Given data:
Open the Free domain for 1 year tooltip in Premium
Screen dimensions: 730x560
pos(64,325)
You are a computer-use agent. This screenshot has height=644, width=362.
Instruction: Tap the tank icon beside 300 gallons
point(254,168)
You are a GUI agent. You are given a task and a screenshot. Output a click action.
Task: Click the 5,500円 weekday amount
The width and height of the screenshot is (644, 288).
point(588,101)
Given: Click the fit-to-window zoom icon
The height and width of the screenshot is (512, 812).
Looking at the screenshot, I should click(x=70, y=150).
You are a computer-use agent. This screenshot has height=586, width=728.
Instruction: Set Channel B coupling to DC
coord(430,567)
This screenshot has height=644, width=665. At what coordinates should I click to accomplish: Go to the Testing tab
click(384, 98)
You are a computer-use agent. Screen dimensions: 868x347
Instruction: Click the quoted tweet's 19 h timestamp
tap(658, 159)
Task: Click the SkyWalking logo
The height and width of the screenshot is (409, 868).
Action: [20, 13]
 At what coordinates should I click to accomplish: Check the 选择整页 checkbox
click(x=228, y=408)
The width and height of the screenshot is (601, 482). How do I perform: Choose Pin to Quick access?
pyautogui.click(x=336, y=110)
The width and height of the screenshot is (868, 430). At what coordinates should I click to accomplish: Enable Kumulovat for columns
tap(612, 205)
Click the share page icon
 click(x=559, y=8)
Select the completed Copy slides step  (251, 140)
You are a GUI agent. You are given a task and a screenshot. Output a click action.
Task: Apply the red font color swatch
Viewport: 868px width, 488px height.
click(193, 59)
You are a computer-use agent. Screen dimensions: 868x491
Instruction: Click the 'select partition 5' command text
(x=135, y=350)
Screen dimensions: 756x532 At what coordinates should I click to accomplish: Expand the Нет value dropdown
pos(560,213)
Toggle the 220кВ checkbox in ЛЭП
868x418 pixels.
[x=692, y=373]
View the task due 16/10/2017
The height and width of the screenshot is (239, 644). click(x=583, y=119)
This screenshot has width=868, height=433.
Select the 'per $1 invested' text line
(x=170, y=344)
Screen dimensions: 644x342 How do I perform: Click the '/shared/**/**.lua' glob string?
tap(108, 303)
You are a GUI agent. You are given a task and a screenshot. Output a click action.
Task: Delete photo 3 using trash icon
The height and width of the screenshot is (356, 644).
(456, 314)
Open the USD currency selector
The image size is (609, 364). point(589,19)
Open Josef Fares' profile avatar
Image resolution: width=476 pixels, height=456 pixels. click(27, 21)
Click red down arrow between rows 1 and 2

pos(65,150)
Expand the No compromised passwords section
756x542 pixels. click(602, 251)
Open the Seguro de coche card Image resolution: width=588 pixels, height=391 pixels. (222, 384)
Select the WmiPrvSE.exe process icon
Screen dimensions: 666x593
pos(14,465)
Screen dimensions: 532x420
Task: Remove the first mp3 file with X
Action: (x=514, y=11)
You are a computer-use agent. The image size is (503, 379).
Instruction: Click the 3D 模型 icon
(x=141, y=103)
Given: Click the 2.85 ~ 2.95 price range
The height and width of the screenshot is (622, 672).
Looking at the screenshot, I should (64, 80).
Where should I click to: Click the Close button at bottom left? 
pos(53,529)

To do:
All lines from the one with "Expand the No compromised passwords section" to the end of the records must be set down exactly. Skip every line before it.

Result of this task:
Expand the No compromised passwords section
756x542 pixels. click(602, 251)
Open the Seguro de coche card Image resolution: width=588 pixels, height=391 pixels. (222, 384)
Select the WmiPrvSE.exe process icon
Screen dimensions: 666x593
pos(14,465)
Screen dimensions: 532x420
Task: Remove the first mp3 file with X
Action: (x=514, y=11)
You are a computer-use agent. The image size is (503, 379).
Instruction: Click the 3D 模型 icon
(x=141, y=103)
Given: Click the 2.85 ~ 2.95 price range
The height and width of the screenshot is (622, 672).
Looking at the screenshot, I should (64, 80).
Where should I click to: Click the Close button at bottom left? 
pos(53,529)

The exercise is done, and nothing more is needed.